EXCERPT TO READ =
#####

In the figure the red and blue vertical lines indicate the 5′ and 3′ splice sites and the grey box indicates the candidate cryptic exon.

https://doi.org/10.1371/journal.pone.0074183.g013

Novel Genes and Transcripts

We used Cufflinks to assemble novel transcripts from the RNA-Seq data. This resulted in 22,212 novel transcripts, including 165 unknown, intergenic transcripts, promising candidates for novel genes. Novel transcripts were more commonly observed in genes that already have more than one annotated isoform in TAIR 10. Approximately 25% of the single isoform genes in TAIR 10 produced evidence for novel transcripts, compared to 60% of the TAIR 10 genes with multiple transcripts. The Cufflinks gene models are available in File S20 and at: http://152.14.14.56/cgi-bin/gbrowse/EAGER-Novel-AS/#search.

The splicing events detected by Cufflinks and the events detected using the procedures described above are not always in agreement. For example, Figure 14 shows that the two methods agree for 2 out of the 3 pictured novel cryptic intron events (CI.15969 and CI.15970), and for a novel intron retention event (IR.4064). However, using the procedure previously described, we also identified an additional cryptic intron event (CI. 15968) as well as a novel alternative 3′ splice site (DA.21538). Conversely, the proposed Cufflinks gene models also imply several unique events.

#####

WHAT THIS TASK INVOLVES =
Resume the passage above on Cufflinks transcripts and splicing events, picking up right after its last sentence.

RECORDED DATA =
#####

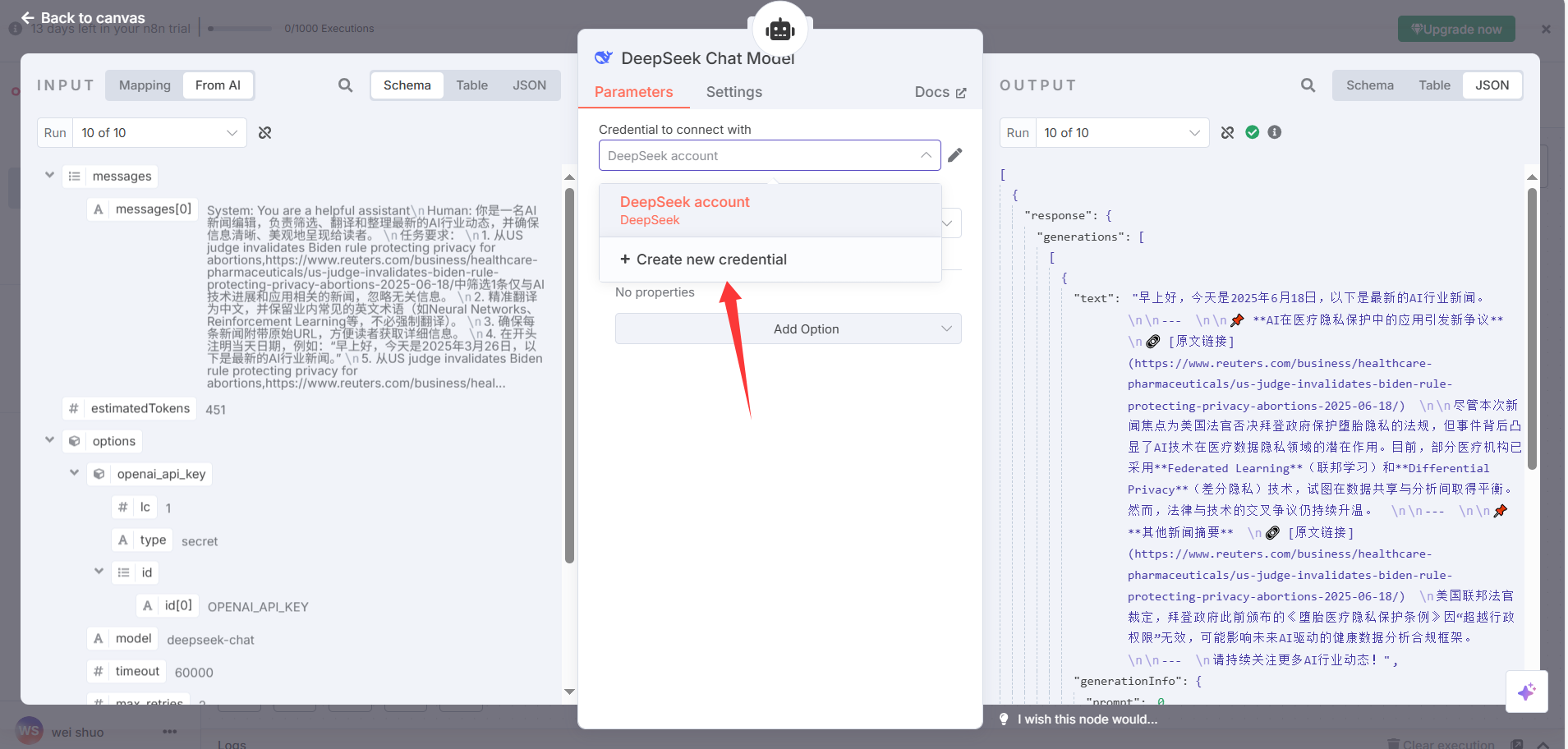Click the unpin icon beside input Run selector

#####

EXERCISE OUTPUT =
Discussion and Conclusions

We have provided a detailed characterization of the Arabidopsis thaliana transcriptional response to Pseudomonas syringae infection in both susceptible and resistant hosts. Previous microarray-based studies of this host-pathogen interaction have been limited to a subset of well annotated Arabidopsis genes, without taking splice variants into account. For example, compared with a recent study [14] based on results from the Affymetrix ATH1 GeneChip, we report here the expression levels for all 33,602 genes annotated in TAIR 10, including 11,371 genes not included in the microarray platform. Furthermore, in contrast to studies performed with microarrays, RNA-Seq based research is not limited to the set of known transcripts for which probesets have been designed. This is an important distinction, since our results indicate that the set of genes and transcripts cataloged in the TAIR 10 database represents only a small subset of all Arabidopsis transcripts. We provide evidence for 165 unannotated intergenic transcripts, potentially pseudogenes, or novel genes. In addition, approximately 25% of all annotated TAIR 10 single-isoform transcripts and 60% of TAIR 10 multi-isoform transcripts produced evidence for novel transcripts. Consistent with previous research [24], we observed that the majority of two isoform genes expressed one clearly dominating major isoform (Figure 5). In about 75% of the two isoform genes, the major isoform made up more than 90% of the mixture. On the other hand, almost all of the two isoform genes exhibit some expression of both isoforms, and for approximately 11% of the two-isoform genes, the minor isoform was expressed as 25% or more of the mixture.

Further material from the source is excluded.